*** Opening RECORDS TO USE ***

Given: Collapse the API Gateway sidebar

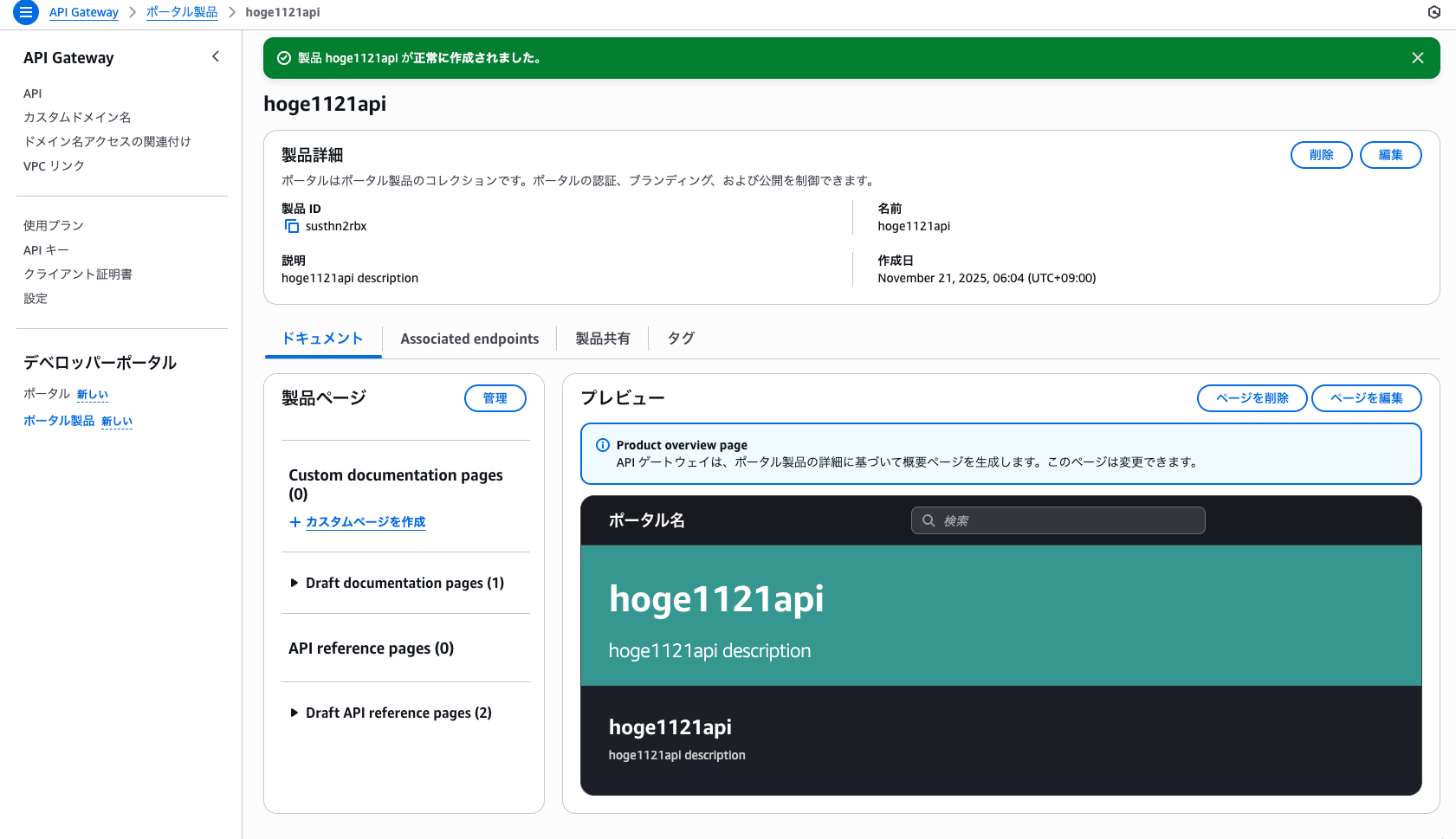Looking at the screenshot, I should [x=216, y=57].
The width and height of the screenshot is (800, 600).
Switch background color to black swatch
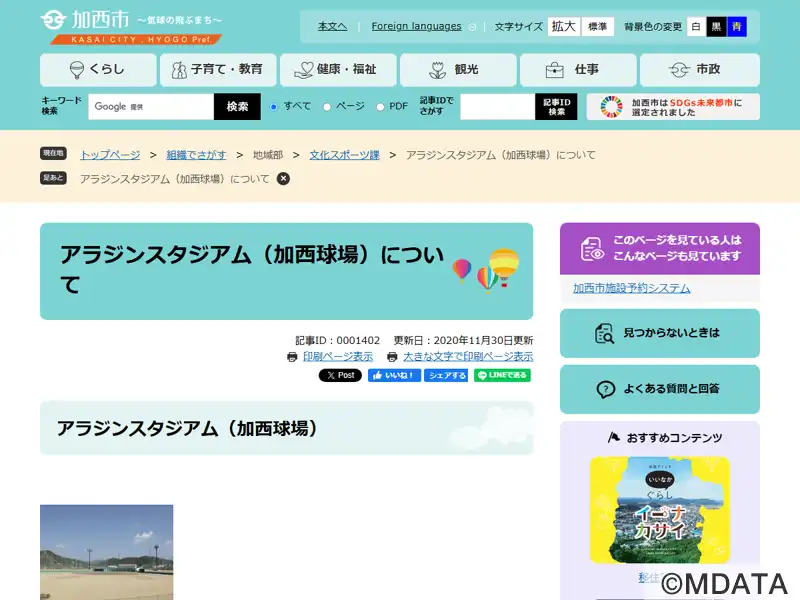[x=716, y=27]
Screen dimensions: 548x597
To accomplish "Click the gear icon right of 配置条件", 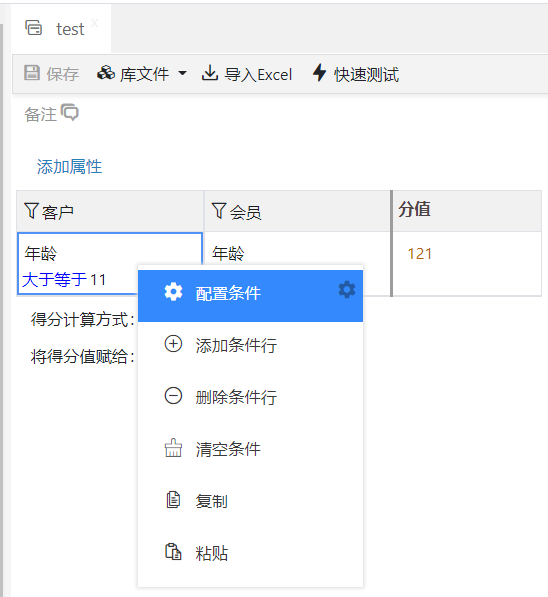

*** Closing RECORDS TO USE ***

* _WHAT YOU WILL DO_:
Repeat exactly the lines in the entries from the one containing "Screen dimensions: 548x597" to the final line, inclusive, and nothing beyond them; skip pictures.

* _TASK SOLUTION_:
Screen dimensions: 548x597
To accomplish "Click the gear icon right of 配置条件", 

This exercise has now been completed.